Apple cider is everywhere this time of year—a mainstay of farmers markets and festivals. An adult version of the popular drink can also be ordered at the bar. This boozy cider is actually truest to the drink's earliest form, with roots dating back millennia.
Until relatively recent history, apples weren’t for eating. In fact, they were often too bitter to just munch on. Instead, for thousands of years, people would press them for the juice and leave it to ferment, letting it bubble away until it turned into boozy hard cider, according to the National Apple Museum.
Evidence of apple trees growing along the banks to the Nile River can be found dating back to about 1300 B.C., but there's no evidence that ancient Egyptians ever used them for cider. However, considering how much the Egyptians enjoyed beer (and that they were one of the first cultures to brew it), they did have some notion of the joys of fermenting alcoholic beverages.
What is clear about cider is that once the drink caught on, it spread fast. By the time the first Romans sailed to the British Isles in 55 B.C., the locals were drinking a cider-like drink made from apples, which their new visitors quickly fell in love with, the museum notes.

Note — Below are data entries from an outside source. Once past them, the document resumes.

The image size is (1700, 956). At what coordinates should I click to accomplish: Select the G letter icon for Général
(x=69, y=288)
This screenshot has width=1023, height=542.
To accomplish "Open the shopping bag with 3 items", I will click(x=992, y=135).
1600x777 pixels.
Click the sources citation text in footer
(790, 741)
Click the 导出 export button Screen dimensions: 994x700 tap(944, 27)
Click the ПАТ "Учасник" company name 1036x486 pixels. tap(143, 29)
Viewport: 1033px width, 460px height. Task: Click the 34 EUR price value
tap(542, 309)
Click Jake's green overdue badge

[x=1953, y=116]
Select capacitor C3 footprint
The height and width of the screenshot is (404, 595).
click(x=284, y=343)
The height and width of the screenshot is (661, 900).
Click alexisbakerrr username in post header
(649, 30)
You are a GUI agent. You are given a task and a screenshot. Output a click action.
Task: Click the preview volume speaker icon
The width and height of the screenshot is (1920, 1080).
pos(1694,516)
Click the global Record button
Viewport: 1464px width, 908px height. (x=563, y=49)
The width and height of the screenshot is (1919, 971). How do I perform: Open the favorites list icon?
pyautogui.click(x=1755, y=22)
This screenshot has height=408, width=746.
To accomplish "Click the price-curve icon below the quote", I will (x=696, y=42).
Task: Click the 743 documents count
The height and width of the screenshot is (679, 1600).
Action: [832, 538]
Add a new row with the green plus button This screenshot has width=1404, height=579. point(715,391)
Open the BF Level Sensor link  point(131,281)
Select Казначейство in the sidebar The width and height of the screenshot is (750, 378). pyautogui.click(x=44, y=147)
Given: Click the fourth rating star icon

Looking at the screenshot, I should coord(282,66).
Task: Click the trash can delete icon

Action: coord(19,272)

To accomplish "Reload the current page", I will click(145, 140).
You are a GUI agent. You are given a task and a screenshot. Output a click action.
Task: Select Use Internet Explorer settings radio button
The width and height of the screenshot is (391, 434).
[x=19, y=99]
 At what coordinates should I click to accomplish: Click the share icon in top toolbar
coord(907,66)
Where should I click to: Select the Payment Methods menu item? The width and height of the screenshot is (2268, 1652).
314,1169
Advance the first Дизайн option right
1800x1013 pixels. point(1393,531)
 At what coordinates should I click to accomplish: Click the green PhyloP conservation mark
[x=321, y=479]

Soon enough, cider spread throughout the Roman Empire and across Europe, becoming popular with people from the Germanic tribes to the Normans, whose conquest of England in the 9th century brought apple orchards and the very word “cider” into the English language.
Europe and the Mediterranean aren’t the only places with an abiding love for cider: the earliest colonists brought it with them to the Americas as well. While beer was more popular across the pond at the time, the first Europeans to settle in the colonies had a hard time growing grains and barley needed to brew it. However, apples grew easily in New England, making cider the perfect alternative, according to Mental Floss.
Because apples can grow easily by grafting branches onto existing apple trees, colonial New England quickly fell in love with cider. But it was a very different drink than the dark brown, syrupy-sweet drink found at the farmer’s market. This cider was boozy, making it safer to drink than much of the water available and full of nutrition to get them through the hard winters. According to Serious Eats’ Chris LeHault, there was even a less-alcoholic variation brewed for children called “applekin.” As for that famous apple farmer, Johnny Appleseed? The orchards he planted across the United States were originally intended for cider suppliers, not pie bakers.
Over the centuries though, cider’s popularity began to wane. Waves of immigration from Germany and eastern Europe over the years brought a deep love of beer and settled in the Midwest—a region much more friendly to growing grains and hops than the Atlantic coast. The biggest blow came in the form of Prohibition, which wiped out nearly all American cideries for decades, LeHault writes. But true to its deep roots, ciders are starting to make a comeback in bars around the country, making this hardy drink a serious survivor.